+++ Recorded information +++

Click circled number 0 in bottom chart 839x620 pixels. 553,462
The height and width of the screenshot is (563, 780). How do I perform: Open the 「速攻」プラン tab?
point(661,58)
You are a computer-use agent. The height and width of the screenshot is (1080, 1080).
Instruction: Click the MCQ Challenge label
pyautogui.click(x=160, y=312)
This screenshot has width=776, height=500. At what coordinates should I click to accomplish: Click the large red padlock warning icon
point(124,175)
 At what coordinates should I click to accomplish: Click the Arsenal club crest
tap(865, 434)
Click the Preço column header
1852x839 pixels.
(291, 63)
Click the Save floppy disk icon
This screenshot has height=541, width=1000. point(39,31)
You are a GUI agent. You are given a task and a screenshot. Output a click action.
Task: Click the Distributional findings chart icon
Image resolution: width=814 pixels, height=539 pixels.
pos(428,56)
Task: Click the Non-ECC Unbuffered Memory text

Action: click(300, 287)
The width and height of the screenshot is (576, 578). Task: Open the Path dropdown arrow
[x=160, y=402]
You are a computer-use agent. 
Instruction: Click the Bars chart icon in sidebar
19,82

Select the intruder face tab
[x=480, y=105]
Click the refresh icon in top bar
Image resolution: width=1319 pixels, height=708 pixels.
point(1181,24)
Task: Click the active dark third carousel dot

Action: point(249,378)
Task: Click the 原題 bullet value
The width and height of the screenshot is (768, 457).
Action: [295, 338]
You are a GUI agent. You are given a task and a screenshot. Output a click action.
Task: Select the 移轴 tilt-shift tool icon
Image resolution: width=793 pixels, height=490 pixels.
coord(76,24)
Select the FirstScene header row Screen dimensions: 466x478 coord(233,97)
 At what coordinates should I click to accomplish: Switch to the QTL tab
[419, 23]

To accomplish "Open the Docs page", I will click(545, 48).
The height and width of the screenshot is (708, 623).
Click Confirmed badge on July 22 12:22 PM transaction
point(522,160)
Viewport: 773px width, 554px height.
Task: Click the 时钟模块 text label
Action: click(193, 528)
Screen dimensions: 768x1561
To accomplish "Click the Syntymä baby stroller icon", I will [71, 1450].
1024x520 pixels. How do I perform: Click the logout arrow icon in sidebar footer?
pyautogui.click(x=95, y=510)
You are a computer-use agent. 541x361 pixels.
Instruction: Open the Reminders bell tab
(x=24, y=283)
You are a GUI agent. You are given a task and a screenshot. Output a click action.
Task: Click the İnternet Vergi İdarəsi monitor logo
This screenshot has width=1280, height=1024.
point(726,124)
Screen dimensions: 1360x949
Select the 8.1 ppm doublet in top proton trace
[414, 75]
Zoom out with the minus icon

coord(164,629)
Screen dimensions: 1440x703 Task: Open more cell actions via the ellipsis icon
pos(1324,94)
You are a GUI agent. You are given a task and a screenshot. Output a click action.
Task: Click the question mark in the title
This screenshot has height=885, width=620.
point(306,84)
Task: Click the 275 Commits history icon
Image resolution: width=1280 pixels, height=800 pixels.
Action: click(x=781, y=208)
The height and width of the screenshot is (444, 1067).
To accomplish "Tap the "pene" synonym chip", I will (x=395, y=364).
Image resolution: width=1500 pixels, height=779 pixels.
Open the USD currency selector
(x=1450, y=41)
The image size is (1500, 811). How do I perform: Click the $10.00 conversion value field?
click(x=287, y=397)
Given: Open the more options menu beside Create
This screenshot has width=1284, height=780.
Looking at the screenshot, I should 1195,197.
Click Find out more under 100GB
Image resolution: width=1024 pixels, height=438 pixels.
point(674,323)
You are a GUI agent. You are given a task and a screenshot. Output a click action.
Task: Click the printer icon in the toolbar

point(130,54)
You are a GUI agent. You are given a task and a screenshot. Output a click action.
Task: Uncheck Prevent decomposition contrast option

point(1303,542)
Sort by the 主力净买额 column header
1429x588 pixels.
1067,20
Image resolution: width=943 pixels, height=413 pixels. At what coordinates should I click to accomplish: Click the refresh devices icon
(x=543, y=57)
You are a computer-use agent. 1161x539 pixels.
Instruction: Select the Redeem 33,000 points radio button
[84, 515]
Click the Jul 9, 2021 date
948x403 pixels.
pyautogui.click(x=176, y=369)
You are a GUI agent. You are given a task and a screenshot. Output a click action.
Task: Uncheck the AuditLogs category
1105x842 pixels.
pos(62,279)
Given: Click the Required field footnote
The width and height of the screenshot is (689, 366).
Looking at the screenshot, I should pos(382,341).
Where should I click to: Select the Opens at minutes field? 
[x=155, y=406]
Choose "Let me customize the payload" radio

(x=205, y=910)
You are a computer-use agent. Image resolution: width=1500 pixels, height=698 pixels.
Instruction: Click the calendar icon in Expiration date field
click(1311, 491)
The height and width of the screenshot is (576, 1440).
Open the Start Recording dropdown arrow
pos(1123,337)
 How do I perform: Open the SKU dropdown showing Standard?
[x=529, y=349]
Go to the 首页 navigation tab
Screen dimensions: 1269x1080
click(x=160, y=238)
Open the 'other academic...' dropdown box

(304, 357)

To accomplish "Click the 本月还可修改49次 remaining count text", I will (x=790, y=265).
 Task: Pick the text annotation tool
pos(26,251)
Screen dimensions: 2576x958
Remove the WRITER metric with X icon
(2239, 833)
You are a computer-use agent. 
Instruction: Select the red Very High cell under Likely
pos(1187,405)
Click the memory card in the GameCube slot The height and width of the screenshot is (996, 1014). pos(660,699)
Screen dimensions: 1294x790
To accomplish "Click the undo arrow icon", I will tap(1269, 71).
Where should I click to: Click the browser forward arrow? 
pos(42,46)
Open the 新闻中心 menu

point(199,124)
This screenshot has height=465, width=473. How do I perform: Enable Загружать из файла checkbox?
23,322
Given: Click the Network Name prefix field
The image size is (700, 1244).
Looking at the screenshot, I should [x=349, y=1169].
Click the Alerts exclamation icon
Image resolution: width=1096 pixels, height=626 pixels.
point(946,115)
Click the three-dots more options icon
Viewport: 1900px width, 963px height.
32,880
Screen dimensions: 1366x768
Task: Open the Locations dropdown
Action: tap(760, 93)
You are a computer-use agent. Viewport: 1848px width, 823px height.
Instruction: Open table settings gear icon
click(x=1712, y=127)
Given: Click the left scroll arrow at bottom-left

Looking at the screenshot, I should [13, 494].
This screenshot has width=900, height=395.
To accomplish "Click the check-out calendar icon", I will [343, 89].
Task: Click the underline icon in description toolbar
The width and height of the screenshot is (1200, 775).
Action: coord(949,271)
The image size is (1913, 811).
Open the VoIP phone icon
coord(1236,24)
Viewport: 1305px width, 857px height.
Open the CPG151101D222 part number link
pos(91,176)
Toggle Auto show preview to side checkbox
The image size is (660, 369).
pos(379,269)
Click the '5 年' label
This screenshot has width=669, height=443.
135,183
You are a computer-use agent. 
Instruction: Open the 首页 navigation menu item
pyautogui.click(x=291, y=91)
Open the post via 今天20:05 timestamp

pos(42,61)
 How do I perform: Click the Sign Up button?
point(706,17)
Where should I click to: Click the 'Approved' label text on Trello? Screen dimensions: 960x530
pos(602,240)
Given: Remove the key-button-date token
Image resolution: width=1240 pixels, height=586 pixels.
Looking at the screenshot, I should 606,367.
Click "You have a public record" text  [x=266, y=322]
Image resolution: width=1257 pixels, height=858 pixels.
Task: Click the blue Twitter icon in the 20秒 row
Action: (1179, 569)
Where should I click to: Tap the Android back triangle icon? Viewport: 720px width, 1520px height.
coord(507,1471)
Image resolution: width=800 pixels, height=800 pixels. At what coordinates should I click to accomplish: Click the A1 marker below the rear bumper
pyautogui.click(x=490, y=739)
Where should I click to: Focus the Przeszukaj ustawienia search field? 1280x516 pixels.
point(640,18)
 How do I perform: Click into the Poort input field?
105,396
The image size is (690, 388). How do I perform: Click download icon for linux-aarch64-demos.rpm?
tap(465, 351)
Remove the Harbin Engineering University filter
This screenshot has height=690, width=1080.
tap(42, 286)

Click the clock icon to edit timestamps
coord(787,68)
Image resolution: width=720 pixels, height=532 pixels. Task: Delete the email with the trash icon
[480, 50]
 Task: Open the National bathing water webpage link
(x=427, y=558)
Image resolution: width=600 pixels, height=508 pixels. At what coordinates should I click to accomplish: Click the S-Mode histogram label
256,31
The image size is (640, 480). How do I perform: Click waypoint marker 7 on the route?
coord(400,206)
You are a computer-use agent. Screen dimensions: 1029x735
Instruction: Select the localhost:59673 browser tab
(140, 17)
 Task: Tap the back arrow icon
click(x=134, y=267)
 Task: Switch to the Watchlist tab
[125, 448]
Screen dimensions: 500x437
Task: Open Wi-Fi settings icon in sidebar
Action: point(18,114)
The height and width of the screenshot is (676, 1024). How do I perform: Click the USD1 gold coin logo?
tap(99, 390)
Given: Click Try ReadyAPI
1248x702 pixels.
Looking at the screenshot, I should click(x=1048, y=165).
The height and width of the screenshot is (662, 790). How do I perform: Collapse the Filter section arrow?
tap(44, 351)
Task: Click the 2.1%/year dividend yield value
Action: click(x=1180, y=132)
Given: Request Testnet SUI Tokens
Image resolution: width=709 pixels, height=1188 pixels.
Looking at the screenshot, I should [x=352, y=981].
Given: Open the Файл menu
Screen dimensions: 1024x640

+++

Go through the listing above and return each line that includes the word "options".

Given: Open the more options menu beside Create
Click the three-dots more options icon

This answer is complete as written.